Ecuador is set to complete the biggest ever debt-for-nature swap, freeing up cash for conservation of the Galapagos Islands, one of the world’s most precious ecosystems, after Credit Suisse bought up three of its bonds.
A slump in Ecuador’s bond prices triggered by an ongoing political crisis meant the Swiss Bank paid just US$644 million for bonds with a face value of US$1.6 billion, which will save the country roughly a billion dollars in repayments over 17 years.
In return, the government in Quito has committed to spend about US$18 million dollars annually for 20 years on conservation in the Galapagos, the remote islands whose unique animal life inspired Charles Darwin’s Theory of Evolution.
The old debt will be replaced with a cheaper-to-service US$656 million “Galapagos Bond” maturing in 2041 and insured by the U.S. International Development Finance Corporation.
It will also carry an US$85 million guarantee from the Inter-American Development Bank that could, if needed, cover the first six quarterly interest coupons.
Moody’s on Friday gave the new debt a provisional investment-grade Aa2 credit rating – much higher than Ecuador’s Caa3 “junk” rating and reflecting that additional security for investors.
Credit Suisse said on Thursday it had bought just over US$1 billion face value of Ecuador’s 2035 bond at a price of 38.5 cents on the dollar, plus US$202 million of a 2030 note at a price of 53.25 cents and US$420 million of a 2040 bond, bought at 35.5 cents.
The 2030 note was trading on Friday at around 55 cents on the dollar according to MarketAxess data – a positive sign for holders that there is a new floor on prices, according to Aaron Gifford, emerging markets sovereign analyst at T. Rowe Price.
“It looks like there’s still enough interest in holding the bonds that were being tendered, which suggests to me that a lot of investors still think there’s a lot of upside”, Gifford said.
The buyback comes against a backdrop of political turmoil in Ecuador, with the National Assembly seeking to impeach President Guillermo Lasso for alleged embezzlement, which Lasso denies.
In the works for more than a year, the turbulence was a vital boost for the economics of the deal, which has also survived the troubles of lynchpin lender Credit Suisse, which required an emergency takeover by rival UBS in March.
The volcanic Galapagos islands lie 600 miles (970 km) off Ecuador’s coast.

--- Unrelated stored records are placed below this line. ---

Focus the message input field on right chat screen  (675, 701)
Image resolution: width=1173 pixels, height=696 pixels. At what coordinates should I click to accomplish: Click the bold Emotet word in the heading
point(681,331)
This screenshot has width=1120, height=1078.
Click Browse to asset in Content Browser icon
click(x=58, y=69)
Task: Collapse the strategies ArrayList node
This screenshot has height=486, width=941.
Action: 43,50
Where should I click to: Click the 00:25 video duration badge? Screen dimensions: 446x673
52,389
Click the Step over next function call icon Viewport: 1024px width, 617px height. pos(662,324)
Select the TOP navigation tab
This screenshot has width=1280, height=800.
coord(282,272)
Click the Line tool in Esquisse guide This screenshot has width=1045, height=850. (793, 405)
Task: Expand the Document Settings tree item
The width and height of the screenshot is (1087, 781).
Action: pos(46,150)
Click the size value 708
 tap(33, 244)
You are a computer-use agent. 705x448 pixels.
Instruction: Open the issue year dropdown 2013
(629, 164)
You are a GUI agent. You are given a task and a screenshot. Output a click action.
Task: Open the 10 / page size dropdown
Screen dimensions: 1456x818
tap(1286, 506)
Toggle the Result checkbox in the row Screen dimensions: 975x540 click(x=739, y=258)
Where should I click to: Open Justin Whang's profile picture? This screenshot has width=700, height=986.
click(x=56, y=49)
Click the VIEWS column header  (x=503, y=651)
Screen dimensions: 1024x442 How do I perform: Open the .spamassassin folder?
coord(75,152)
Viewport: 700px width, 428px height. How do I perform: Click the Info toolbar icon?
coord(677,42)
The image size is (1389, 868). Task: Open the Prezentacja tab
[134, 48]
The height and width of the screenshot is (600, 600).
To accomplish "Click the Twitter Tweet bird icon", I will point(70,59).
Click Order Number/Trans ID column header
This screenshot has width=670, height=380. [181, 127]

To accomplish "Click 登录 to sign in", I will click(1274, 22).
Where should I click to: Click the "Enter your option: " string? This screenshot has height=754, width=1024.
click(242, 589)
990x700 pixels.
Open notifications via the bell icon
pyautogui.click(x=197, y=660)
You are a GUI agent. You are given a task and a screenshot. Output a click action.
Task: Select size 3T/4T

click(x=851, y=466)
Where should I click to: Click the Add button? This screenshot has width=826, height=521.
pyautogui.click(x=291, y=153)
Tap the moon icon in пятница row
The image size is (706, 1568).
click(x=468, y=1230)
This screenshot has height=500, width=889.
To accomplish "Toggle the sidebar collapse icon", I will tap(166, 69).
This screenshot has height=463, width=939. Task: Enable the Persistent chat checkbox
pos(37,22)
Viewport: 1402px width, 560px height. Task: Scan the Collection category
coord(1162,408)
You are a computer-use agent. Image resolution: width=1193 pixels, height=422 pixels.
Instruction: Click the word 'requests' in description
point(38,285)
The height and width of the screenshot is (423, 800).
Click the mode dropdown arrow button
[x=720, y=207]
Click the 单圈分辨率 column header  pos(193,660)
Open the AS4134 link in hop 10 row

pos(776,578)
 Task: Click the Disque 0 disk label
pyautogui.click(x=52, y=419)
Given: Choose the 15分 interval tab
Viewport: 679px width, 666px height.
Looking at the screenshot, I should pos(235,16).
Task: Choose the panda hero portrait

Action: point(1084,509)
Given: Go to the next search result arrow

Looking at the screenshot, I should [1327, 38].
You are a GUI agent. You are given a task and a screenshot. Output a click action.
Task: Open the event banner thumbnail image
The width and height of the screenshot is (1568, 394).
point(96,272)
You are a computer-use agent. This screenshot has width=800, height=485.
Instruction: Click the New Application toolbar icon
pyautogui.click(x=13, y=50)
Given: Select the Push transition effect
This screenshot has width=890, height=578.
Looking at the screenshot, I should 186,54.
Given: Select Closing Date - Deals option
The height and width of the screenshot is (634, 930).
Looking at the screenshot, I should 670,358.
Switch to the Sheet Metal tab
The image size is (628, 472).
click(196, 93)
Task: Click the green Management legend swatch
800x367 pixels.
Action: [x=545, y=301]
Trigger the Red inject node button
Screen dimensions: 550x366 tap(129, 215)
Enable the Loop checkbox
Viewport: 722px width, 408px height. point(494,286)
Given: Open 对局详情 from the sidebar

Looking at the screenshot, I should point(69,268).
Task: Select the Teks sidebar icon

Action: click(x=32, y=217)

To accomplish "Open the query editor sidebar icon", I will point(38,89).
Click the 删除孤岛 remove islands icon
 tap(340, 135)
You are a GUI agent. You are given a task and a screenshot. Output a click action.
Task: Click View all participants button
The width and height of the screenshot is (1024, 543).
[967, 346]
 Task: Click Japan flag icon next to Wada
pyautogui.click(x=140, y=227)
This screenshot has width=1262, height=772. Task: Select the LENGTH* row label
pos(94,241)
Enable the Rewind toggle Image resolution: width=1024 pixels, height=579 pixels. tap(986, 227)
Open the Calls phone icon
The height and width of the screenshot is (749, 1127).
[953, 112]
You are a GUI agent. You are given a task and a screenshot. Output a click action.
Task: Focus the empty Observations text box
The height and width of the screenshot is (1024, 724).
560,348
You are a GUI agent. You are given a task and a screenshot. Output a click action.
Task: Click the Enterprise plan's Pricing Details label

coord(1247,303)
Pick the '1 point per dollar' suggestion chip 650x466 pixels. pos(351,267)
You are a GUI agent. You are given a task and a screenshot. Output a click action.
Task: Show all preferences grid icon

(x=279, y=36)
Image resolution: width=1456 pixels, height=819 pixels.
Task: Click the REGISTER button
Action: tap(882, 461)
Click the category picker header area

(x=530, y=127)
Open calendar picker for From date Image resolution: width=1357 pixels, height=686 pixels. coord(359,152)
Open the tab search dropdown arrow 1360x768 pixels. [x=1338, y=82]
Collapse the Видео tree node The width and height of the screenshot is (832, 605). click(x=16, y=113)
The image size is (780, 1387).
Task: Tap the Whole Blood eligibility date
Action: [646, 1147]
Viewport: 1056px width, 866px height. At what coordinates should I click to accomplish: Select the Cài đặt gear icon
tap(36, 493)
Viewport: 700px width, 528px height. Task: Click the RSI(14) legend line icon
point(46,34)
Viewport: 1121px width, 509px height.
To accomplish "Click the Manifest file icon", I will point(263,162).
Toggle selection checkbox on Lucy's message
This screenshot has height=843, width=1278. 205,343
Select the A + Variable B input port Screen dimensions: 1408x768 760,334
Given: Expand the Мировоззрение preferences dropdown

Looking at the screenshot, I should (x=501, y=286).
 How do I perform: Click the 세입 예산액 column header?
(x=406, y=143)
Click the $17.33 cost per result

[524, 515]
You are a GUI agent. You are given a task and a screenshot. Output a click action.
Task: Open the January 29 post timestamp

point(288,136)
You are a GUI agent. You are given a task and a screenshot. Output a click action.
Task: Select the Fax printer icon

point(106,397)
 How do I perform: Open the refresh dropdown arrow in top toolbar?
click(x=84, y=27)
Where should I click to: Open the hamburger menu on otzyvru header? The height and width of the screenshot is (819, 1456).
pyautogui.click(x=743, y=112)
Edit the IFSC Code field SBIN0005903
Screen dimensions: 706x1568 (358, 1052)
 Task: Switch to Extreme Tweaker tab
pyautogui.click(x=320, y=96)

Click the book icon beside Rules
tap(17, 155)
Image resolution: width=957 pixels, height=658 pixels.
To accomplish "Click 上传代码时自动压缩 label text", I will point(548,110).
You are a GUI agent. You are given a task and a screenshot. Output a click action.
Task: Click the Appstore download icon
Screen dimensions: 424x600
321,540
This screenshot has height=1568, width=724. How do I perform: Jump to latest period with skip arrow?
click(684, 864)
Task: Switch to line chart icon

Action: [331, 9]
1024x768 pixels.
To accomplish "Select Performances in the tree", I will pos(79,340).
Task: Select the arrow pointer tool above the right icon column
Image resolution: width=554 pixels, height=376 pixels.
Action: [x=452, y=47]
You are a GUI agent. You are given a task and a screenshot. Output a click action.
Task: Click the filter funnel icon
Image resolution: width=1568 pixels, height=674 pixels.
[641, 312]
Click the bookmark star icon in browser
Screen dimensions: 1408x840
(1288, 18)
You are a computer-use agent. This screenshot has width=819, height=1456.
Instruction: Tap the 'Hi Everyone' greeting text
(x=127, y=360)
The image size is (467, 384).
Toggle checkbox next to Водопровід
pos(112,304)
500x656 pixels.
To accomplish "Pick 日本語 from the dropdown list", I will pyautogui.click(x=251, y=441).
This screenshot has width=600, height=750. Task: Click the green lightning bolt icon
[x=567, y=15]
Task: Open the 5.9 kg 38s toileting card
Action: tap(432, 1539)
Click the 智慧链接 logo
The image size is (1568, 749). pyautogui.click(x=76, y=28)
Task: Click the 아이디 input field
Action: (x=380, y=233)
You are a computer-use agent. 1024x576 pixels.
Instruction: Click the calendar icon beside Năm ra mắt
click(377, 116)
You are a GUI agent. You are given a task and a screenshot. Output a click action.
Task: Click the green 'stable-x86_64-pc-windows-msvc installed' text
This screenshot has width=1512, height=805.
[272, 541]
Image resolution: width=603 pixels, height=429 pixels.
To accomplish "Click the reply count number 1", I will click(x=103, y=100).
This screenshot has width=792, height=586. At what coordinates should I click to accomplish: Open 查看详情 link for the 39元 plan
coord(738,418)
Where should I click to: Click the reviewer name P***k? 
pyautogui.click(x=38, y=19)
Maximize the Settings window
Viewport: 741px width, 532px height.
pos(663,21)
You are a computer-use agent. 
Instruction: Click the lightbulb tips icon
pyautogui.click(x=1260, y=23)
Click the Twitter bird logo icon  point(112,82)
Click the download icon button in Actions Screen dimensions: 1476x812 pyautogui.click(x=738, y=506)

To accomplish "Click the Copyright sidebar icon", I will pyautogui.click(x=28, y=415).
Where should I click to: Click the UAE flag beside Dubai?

Many species that live there, including giant tortoises, marine iguanas and Darwin’s finches, are found nowhere else.
A number of bondholders have given the buyback deal the thumbs-up, both for its conservation benefits and as a savvy way for the country, which has defaulted a number of times in recent decades, to do some repair work on its finances.
“Overall, I think it is positive,” said Carl Ross, a veteran of emerging market debt restructurings, including past ones by Ecuador, at asset manager GMO.
“The bonds have been traded at very depressed prices, so why not take advantage and do some liability management. It’s a good idea for a country that is trying to regain credibility with the market.”
Tellimer analyst Stuart Culverhouse estimated that more of Ecuador’s bonds could have been bought.
“The impact in terms of lower debt service and lower debt stock is relatively mild,” Culverhouse said, calculating it was shaving around 10% off the debt stock, which had been just over US$16.5 billion beforehand and would now drop to US$14.9 billion.